Rituximab is a chimeric, humanized anti‐CD20 monoclonal antibody believed to exert its clinical effects in AIBD through depletion of Dsg specific IgG positive B lymphocytes. Rituximab and short term corticosteroids are safe and significantly more effective than corticosteroids alone.
We aimed for assessment of the efficacy and the safety of rituximab in the treatment of auto-immune bullous diseases as a new line of therapy. And in order to explore the indications, contraindications and potential risks.
We followed the PRISMA statement guidelines during this systematic review and meta-analysis preparation and performed all steps according to the Cochrane handbook of systematic reviews of intervention. We searched PubMed, Scopus, Cochrane, and Web of Science (WOS), Embase, and Science Direct till August 2021 using relevant keywords. We used the relevant keywords for searching databases including “Bullous OR Bullous Pemphigoid OR Pemphigoid OR Pemphigoids OR “Pemphigus Vulgaris” OR “Pemphigus Foliaceus” OR “Foliaceus, Pemphigus”) AND (Rituximab OR “CD20 Antibody, Rituximab” OR “Rituximab CD20 Antibody”.
We evaluated the included studies using the Cochrane risk of bias assessment tool .
We identified twelve studies comparing rituximab either with different doses of Rituximab or another line of treatment as glucocorticoid therapy.
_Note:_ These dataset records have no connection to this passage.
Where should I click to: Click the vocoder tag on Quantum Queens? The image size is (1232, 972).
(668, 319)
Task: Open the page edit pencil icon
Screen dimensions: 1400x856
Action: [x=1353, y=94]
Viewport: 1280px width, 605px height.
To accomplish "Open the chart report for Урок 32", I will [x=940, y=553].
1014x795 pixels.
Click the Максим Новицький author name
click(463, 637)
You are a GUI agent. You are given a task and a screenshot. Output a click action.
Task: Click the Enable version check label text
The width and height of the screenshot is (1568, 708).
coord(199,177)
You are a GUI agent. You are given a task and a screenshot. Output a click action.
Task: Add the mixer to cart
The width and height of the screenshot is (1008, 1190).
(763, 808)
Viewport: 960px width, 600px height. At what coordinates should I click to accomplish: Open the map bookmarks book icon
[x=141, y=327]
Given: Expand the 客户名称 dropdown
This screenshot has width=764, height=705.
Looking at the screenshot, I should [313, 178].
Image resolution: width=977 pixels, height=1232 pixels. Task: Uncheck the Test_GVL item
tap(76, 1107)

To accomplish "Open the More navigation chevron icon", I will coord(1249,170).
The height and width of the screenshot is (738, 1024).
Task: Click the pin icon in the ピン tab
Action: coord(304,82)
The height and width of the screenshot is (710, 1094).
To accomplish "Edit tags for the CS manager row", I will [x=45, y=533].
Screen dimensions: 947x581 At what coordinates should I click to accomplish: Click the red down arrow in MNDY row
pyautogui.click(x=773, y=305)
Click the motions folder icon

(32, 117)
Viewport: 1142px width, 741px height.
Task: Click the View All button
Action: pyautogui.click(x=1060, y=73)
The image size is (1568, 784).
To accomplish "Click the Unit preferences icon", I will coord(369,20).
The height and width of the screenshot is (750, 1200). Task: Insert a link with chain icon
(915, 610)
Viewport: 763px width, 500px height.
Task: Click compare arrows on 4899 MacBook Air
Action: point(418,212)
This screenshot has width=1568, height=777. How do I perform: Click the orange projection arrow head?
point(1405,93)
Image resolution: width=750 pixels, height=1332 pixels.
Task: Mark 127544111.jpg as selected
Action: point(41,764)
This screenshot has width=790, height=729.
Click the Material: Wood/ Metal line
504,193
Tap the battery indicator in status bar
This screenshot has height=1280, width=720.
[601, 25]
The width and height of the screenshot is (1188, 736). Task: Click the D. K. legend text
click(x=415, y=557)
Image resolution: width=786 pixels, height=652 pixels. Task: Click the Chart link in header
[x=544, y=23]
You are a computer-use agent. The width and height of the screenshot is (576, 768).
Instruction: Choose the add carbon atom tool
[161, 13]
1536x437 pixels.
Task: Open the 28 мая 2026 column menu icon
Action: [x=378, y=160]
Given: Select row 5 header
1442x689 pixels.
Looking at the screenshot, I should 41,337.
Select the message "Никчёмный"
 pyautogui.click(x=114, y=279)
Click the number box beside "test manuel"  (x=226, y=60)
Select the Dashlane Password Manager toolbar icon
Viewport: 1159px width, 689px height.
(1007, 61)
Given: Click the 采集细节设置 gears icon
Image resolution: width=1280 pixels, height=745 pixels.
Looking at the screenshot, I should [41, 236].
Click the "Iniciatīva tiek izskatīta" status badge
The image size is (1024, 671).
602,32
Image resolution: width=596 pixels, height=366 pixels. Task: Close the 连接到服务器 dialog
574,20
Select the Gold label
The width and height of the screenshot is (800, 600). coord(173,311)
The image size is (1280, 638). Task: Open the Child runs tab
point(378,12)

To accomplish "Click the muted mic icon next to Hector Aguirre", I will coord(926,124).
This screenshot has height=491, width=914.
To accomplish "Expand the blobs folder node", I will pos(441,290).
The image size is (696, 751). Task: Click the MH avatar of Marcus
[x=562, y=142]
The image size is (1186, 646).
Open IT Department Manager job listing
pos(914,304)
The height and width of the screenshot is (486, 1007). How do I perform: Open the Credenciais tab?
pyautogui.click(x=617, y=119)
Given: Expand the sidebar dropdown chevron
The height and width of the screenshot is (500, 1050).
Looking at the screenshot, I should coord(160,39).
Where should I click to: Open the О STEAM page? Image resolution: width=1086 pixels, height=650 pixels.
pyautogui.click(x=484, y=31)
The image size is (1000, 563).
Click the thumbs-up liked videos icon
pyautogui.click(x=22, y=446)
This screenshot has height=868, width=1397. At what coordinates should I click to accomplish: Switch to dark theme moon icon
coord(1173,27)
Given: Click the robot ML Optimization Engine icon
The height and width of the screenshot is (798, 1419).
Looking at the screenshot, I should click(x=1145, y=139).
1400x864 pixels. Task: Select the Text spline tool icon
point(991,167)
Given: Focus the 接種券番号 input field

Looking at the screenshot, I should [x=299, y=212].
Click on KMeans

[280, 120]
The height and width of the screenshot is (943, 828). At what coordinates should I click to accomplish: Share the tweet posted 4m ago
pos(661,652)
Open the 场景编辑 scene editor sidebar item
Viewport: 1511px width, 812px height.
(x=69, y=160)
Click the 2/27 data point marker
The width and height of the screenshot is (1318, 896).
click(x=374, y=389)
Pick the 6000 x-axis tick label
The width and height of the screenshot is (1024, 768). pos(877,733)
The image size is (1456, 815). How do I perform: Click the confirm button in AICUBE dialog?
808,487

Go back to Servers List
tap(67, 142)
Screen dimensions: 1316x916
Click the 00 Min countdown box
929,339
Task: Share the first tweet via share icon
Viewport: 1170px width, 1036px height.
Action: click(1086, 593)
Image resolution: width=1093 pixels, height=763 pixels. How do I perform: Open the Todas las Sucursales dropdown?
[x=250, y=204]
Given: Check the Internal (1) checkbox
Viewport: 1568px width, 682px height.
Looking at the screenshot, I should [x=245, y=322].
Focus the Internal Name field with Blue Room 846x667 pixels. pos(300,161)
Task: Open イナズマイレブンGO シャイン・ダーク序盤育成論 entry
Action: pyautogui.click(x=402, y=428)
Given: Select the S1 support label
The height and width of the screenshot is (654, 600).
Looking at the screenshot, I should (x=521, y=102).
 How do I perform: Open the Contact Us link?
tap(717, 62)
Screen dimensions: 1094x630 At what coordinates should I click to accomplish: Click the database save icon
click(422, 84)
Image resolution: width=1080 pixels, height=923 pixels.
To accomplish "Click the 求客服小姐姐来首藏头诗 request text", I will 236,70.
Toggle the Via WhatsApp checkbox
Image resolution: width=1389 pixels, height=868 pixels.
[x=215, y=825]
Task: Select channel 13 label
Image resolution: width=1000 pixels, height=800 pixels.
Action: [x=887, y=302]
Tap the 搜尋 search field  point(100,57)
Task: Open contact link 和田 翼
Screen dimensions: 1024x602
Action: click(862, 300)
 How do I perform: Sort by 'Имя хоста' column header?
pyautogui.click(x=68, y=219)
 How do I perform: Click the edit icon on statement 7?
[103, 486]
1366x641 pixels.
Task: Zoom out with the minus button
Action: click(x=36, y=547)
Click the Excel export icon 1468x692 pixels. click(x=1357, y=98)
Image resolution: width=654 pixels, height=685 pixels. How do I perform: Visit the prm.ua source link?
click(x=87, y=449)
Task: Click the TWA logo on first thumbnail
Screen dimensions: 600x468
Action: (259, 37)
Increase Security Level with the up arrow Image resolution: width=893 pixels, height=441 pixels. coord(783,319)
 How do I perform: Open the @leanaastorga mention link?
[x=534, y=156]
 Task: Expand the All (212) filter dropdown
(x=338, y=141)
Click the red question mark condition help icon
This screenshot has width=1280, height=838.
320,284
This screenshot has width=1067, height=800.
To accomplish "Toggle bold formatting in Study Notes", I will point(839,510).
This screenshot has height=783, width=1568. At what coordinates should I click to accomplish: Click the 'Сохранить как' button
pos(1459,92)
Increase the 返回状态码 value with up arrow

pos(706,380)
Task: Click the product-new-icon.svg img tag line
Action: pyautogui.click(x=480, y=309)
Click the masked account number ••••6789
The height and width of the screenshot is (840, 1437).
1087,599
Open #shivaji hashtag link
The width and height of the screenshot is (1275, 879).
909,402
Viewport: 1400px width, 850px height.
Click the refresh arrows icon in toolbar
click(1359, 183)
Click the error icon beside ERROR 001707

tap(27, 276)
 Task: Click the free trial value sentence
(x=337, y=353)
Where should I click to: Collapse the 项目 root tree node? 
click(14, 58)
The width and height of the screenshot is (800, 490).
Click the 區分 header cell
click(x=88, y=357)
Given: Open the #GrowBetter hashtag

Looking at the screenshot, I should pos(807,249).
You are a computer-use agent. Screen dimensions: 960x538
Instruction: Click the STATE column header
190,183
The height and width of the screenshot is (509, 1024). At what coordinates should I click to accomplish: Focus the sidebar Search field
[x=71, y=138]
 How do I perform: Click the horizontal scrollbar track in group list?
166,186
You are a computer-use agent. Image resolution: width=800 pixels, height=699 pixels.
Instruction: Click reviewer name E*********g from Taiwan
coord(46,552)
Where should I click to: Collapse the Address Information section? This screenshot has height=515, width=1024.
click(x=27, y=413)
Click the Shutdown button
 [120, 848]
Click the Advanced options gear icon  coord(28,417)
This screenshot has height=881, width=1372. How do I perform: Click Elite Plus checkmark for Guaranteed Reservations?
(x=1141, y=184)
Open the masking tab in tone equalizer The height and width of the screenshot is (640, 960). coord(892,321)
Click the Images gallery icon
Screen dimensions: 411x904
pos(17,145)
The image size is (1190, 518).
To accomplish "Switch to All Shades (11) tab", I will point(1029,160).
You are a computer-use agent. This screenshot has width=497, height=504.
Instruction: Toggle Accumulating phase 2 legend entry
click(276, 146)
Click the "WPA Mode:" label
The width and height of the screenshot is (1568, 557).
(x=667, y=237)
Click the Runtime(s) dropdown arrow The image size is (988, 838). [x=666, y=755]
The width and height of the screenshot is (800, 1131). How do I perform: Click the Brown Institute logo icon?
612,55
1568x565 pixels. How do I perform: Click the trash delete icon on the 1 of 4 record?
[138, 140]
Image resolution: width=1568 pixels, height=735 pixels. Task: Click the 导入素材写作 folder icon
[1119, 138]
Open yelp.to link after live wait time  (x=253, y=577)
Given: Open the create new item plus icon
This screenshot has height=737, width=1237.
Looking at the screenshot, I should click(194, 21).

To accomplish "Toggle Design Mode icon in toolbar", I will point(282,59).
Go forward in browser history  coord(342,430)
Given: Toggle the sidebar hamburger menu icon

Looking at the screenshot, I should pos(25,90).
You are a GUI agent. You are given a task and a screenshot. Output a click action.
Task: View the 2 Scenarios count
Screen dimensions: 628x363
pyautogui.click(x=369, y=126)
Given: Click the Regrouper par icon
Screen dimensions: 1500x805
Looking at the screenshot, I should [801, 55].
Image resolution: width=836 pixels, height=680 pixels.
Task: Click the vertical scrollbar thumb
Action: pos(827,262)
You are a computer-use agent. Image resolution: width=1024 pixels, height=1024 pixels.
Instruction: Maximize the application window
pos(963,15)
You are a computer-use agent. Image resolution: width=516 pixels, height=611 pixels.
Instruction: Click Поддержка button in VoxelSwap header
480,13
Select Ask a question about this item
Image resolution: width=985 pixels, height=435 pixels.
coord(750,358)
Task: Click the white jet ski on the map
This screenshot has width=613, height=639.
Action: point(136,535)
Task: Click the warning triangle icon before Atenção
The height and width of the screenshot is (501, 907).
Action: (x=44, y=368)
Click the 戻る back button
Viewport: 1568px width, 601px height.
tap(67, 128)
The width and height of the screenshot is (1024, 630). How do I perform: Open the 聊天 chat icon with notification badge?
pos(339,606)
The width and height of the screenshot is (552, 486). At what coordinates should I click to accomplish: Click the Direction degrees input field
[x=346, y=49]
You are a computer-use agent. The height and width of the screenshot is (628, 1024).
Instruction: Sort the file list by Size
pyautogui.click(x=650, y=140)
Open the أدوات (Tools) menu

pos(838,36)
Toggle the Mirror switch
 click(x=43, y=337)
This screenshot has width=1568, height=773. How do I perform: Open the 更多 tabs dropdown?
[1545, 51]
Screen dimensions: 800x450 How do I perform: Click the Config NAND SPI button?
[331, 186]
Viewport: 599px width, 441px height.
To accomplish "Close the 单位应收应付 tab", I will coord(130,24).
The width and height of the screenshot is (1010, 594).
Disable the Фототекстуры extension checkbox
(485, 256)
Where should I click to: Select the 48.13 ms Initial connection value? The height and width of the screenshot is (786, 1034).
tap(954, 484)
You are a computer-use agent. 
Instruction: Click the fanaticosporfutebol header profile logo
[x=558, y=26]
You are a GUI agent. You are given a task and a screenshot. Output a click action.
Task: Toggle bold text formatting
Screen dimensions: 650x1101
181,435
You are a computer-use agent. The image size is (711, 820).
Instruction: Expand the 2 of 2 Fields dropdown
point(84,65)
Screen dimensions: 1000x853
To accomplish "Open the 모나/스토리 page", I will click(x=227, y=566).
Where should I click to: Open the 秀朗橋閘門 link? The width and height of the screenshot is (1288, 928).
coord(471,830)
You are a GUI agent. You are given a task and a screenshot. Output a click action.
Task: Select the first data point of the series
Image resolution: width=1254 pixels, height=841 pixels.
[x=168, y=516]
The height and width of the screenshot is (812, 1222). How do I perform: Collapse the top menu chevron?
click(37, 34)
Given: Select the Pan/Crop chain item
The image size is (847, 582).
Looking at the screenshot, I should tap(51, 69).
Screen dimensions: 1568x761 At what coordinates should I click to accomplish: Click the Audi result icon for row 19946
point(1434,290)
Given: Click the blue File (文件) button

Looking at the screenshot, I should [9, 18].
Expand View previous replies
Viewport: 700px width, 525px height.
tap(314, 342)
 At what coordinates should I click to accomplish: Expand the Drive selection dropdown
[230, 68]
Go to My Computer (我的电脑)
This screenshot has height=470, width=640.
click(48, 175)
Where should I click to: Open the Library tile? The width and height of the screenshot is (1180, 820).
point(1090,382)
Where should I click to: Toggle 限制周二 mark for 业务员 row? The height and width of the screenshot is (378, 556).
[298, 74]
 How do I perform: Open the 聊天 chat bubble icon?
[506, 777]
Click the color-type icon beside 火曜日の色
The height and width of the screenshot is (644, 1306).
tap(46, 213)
The included studies focused on the outcomes of completer or partial remission, disease flare and relapse, and some other adverse events.
Rituximab was effective in treating AIBD, was significantly better than conventional treatment, decreased the need for additional steroids and other immunosuppressants, and induced prolonged remission.
Further studies with larger sample-sized and longer follow-up durations can highlight the need for additional cycles of rituximab to maintain sustained remission.